Question

Let $d\in R$, and $A=\left[ \begin{matrix}
   -2 & 4+d & \sin \theta -2 \\
   1 & \sin \theta +2 & d \\
   5 & 2\sin \theta -d & \left( -\sin \theta \right)+2+2d \\
\end{matrix} \right]$, $\theta \in \left[ 0,2\pi \right]$. If the minimum value of det(A) is 8, then a value of d is?
(a) -7
(b) $2\left( \sqrt{2}+2 \right)$
(c) -5
(d) $2\left( \sqrt{2}+1 \right)$

Answer 1

Hint: First, by using the row transformation as ${{R}_{1}}\to {{R}_{1}}+{{R}_{3}}-2{{R}_{2}}$ to the determinant of the matrix A, we get the simple form. Then, by expanding the determinant along the first row, we get a solution of the determinant. Then, we can clearly see that determinant gives minimum value when $\theta =\dfrac{3\pi }{2}$ as $\theta \in \left[ 0,2\pi \right]$,then by substituting, we get the value of d.
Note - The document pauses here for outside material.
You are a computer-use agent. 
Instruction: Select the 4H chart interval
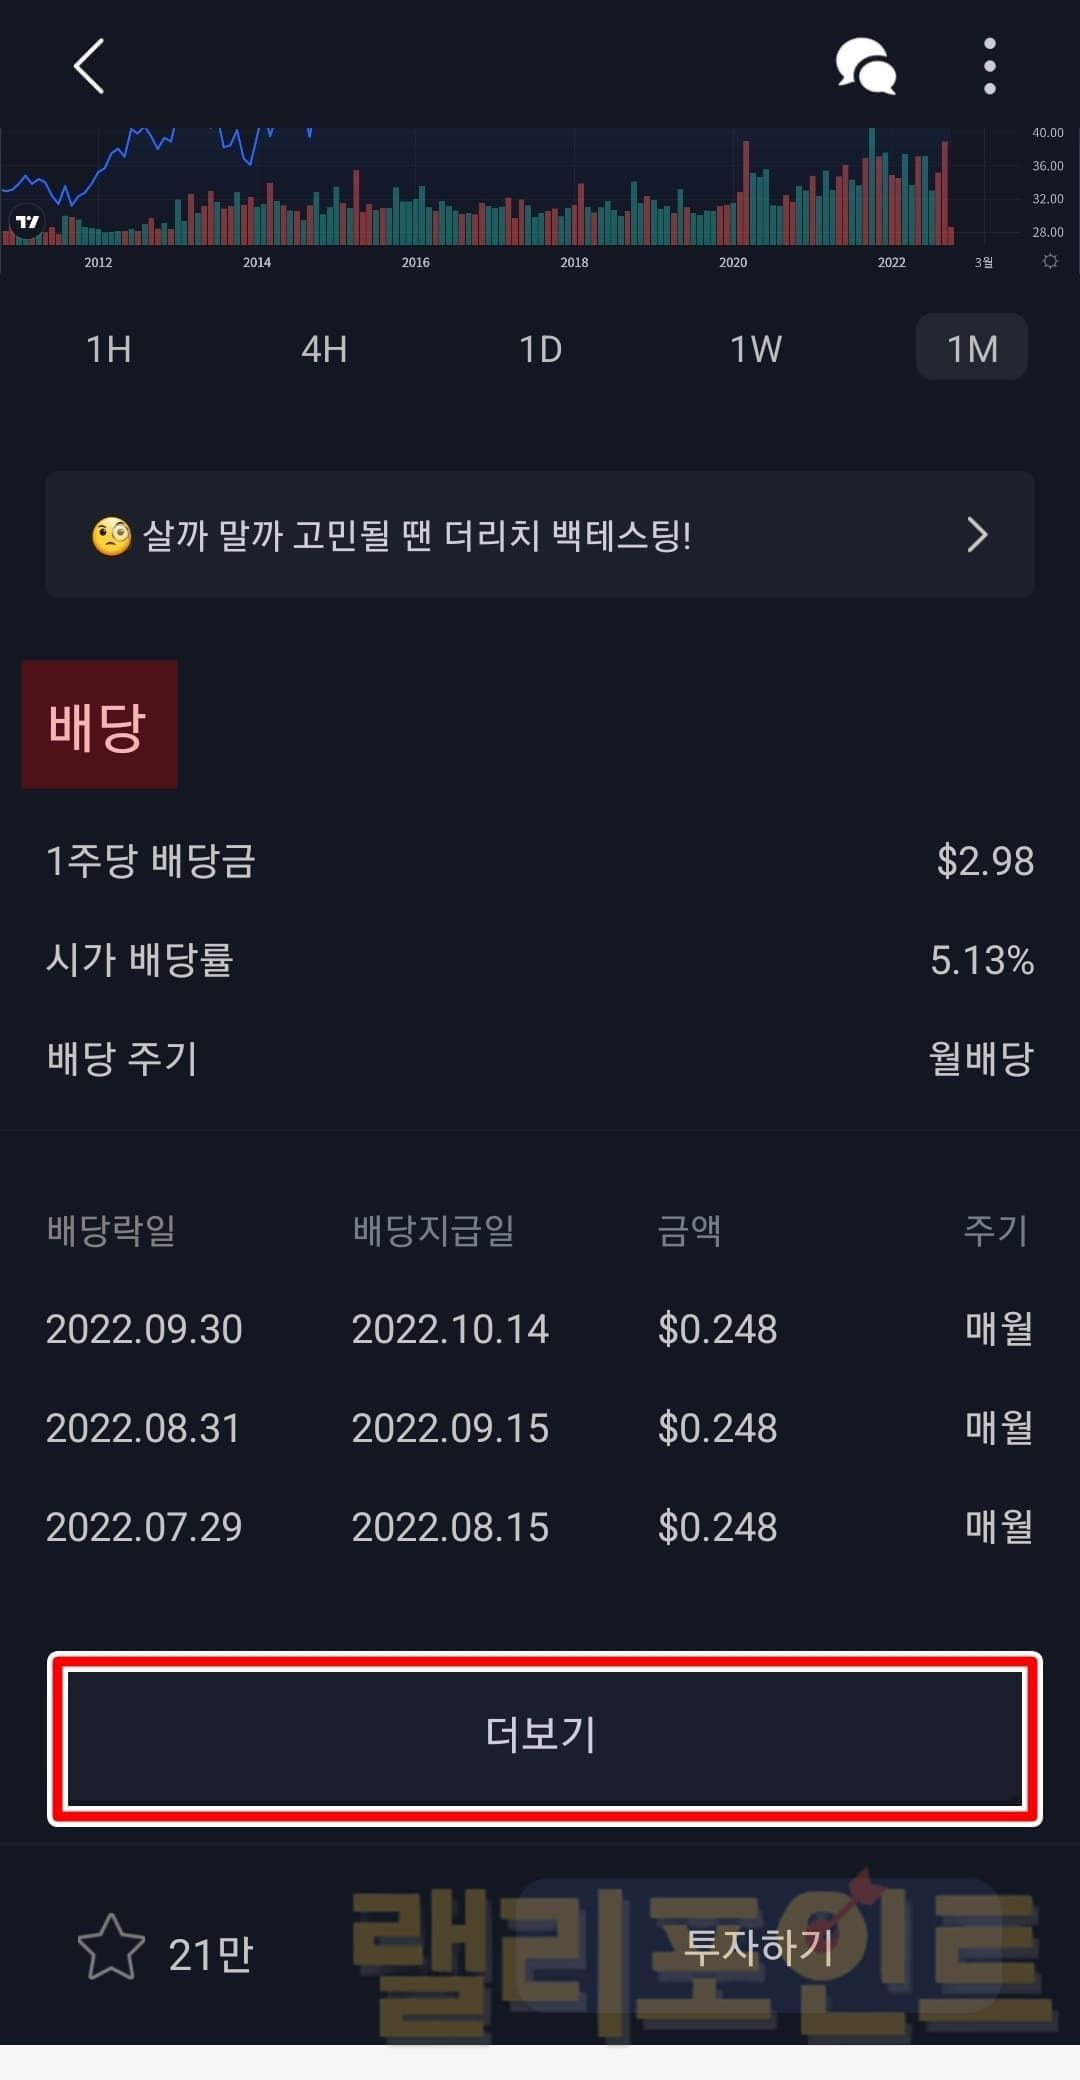tap(324, 349)
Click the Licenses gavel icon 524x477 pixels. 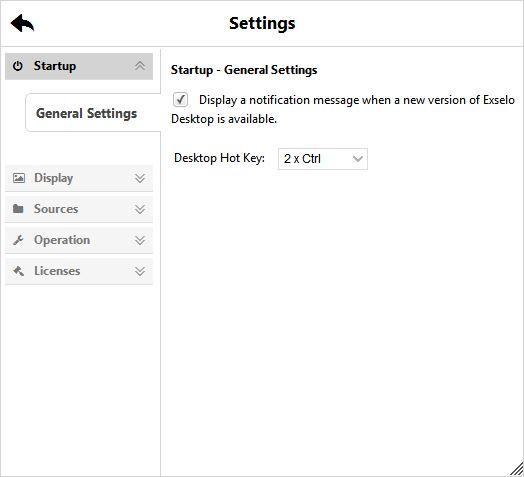18,271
Complete step-by-step answer:
In this question, we are supposed to find the value of d from the given condition that det(A) is 8 which is minimum for the given matrix A as:
$A=\left[ \begin{matrix}
   -2 & 4+d & \sin \theta -2 \\
   1 & \sin \theta +2 & d \\
   5 & 2\sin \theta -d & \left( -\sin \theta \right)+2+2d \\
\end{matrix} \right]$
So, before proceeding for this, we must write the matrix A in determinant form as:
$\det A=\left| \begin{matrix}
   -2 & 4+d & \sin \theta -2 \\
   1 & \sin \theta +2 & d \\
   5 & 2\sin \theta -d & \left( -\sin \theta \right)+2+2d \\
\end{matrix} \right|$
Now, by using the row transformation as ${{R}_{1}}\to {{R}_{1}}+{{R}_{3}}-2{{R}_{2}}$ to the determinant of the matrix A as:
$\det A=\left| \begin{matrix}
   -2+5-2 & 4+d+2\sin \theta -d-2\sin \theta -4 & \sin \theta -2-\sin \theta +2+2d-2d \\
   1 & \sin \theta +2 & d \\
   5 & 2\sin \theta -d & \left( -\sin \theta \right)+2+2d \\
\end{matrix} \right|$
Then, after solving row first, we get:
$\det A=\left| \begin{matrix}
   1 & 0 & 0 \\
   1 & \sin \theta +2 & d \\
   5 & 2\sin \theta -d & \left( -\sin \theta \right)+2+2d \\
\end{matrix} \right|$
Then, by expanding the determinant along first row, we get:
$1\left[ \left( \sin \theta +2 \right)\left( 2+2d-\sin \theta \right)-d\left( 2\sin \theta -d \right) \right]$
Then, by solving the above expression, we get:
$\begin{align}
  & 4+4d-2\sin \theta +2\sin \theta +2d\sin \theta -{{\sin }^{2}}\theta -2d\sin \theta +{{d}^{2}} \\
 & \Rightarrow {{d}^{2}}+4d+4-{{\sin }^{2}}\theta \\
\end{align}$
Now, we are given the condition in the question that we get the minimum value of the determinant of A when the determinant is minimum.
So, we can clearly see that determinant gives minimum value when $\theta =\dfrac{3\pi }{2}$ as $\theta \in \left[ 0,2\pi \right]$, which in turn gives the value as:
$\begin{align}
  & {{\sin }^{2}}\left( \dfrac{3\pi }{2} \right)={{\left( -1 \right)}^{2}} \\
 & \Rightarrow 1 \\
\end{align}$
Now, by equating the value of determinant to 8 and also substituting the value of ${{\sin }^{2}}\theta $ for minimum condition, we get:
$\begin{align}
  & {{d}^{2}}+4d+4-1=8 \\
 & \Rightarrow {{\left( d+2 \right)}^{2}}=9 \\
 & \Rightarrow \left( d+2 \right)=\pm 3 \\
\end{align}$
Then, by using the above condition, we can get two values of d as:
$\begin{align}
  & d=3-2 \\
 & \Rightarrow d=1 \\
\end{align}$ or $\begin{align}
  & d=-3-2 \\
 & \Rightarrow d=-5 \\
\end{align}$
So, we get the values of d as 1 or -5.

So, the correct answer is “Option c”.

Note: Now, to solve these types of questions we need to know some of the basic formulas for the perfect square and condition of determinants. So, there is no compulsion that we expand along the first row, we can expand along any row or column to get the same result. Moreover, the formula used for perfect square is ${{\left( a+b \right)}^{2}}={{a}^{2}}+2ab+{{b}^{2}}$.